Where Shoalts will be at any given moment won't be entirely known for much of the three weeks he expects it to take him to reach the finishing point of Moosonee. He intends to check in, whenever convenient, via a satellite phone. When possible, updates will appear on his website.As news of this trip made it beyond the local paper to the likes of The Guardian and the BBC, here's the question he gets a lot: Why bother? 

Shoalts has always been one for the outdoors. As a student, he worked for Ontario's Ministry of Natural Resources and made his first serious expedition at the age of 18, on the Otoskwin River, with a friend.What's the difference between Marble tiles and Porcelain Tiles?Shoalts, lately, travels alone not by choice.It just sort of happened after one of his other past expedition partners up and quit in the middle of a 2011 trip and vowed never to go into the wild again. It left him alone and he was determined to complete the journey, which was also sponsored by the geographical society. 

The trip was to a different area of the Hudson Bay Lowlands, during which Shoalts explored a nameless river he has since submitted to the Ontario Geographic Names Board to be called Little Owl River, "because an owl flew over head one day.""The cool thing about this area is, you see a few big rivers, but the reality is that there's probably over 10,000 waterways in this area alone," says Shoalts. 

"There's so many rivers. We don't know as much about the world as we think we do. I could spend my whole life doing just this one little area and it's still like a little drop in the bucket."Which is his plan.You will never need to change the bulbs and your granitetrade will last for years and years. Although he's explored tributaries of the Amazon River, his focus is firmly in Canada, the Hudson Bay area, in particular.Shoalts draws inspiration from early European and aboriginal explorers. His area of academic expertise is in the history of early explorer interactions with Aboriginal Peoples. It nicely sews up his interests in anthropology, geography and archeology. 

The walls of his home are covered with old exploration maps. A set in the dining room begins with the routes of Samuel de Champlain, and progresses chronologically with other big-name explorers. Most of them stuck to the major rivers, which served as transportation and trade routes.Gives a basic overview of Stone carving tools and demonstrates their use.Where Shoalts goes, by comparison, is decidedly less accessible and far more work to get to.
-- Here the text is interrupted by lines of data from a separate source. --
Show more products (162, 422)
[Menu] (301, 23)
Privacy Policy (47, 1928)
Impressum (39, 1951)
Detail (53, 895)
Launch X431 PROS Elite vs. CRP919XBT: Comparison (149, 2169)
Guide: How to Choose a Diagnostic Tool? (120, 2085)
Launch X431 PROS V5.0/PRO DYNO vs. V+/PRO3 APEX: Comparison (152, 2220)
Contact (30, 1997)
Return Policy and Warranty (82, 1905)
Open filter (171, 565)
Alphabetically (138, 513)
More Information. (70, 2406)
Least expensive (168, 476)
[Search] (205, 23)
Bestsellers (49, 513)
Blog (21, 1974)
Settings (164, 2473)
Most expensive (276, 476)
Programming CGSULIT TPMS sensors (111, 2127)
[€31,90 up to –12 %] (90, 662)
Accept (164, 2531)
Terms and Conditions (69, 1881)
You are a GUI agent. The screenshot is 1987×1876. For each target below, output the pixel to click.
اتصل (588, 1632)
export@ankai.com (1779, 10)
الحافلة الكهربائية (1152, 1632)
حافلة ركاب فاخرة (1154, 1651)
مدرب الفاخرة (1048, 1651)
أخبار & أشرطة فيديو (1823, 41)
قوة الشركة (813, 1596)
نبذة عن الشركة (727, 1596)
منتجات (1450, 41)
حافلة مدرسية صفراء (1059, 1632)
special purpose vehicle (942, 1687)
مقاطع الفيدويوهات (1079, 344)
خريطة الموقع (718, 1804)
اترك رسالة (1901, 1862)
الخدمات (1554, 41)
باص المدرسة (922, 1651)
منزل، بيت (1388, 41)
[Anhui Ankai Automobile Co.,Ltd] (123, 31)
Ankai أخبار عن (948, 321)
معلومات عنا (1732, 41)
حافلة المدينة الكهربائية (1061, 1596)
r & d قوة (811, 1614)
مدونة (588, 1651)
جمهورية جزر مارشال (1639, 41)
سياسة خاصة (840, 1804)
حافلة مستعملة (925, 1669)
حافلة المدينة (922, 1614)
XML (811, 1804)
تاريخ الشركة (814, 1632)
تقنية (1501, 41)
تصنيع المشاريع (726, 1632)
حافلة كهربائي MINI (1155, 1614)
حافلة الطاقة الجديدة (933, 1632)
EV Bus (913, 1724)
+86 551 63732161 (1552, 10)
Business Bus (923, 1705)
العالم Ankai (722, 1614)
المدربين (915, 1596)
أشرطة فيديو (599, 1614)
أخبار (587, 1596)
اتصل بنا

And then there are the bugs. 

"My favourite fact is that the Hudson Bay Lowlands has the highest concentration of bloodsucking insects in the entire world," says Shoalts. "When you see it from the air, it's more water than land. It's just endless ponds and lakes, and each one of them makes for wonderful mosquito and black fly breeding ground."Shoalts has had many travel partners, all of whom are people he grew up with and knows well. You have to get along to be able to spend that much time together, in trying conditions. There are no portage trails, aside from the ones Shoalts himself cuts. There are no majestic mountains to glare at. Often, the canoe must be dragged through water. 

After 11 days of dragging the canoe up a river in the 2011 trip, his partner, battling hypothermia, called it quits and flew out by float plane. Shoalts finished the trip on his own and learned that he could go it alone."I never wanted to do a solo expedition. If you slip and hit your head on a rock, you're incapacitated. That's pretty much the end. I didn't want to do it but I found myself in a situation where I had no choice. It went well. I succeeded." 

"I need someone who's 110 per cent committed and it doesn't matter how bad it gets out there, their morale will stay high. I have to be focused on my work. I can't be focused on playing psychologist, trying to keep the other person motivated each day."I don't intend to continue with solo expeditions. Everything is twice as difficult because you're doing it all alone. I remember after last year when I got swept over the waterfall, I said to myself never again. But here we are 12 months later, and I'm about to embark on one."